(Beginning of DATA RECORDS)

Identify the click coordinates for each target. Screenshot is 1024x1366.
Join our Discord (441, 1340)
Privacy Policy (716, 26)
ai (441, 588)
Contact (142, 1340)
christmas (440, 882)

(End of DATA RECORDS)

[WORK REQUIRED]: Please reproduce all of the records exactly as they stand.

[THE ANSWER]:
Identify the click coordinates for each target. Screenshot is 1024x1366.
Join our Discord (441, 1340)
Privacy Policy (716, 26)
ai (441, 588)
Contact (142, 1340)
christmas (440, 882)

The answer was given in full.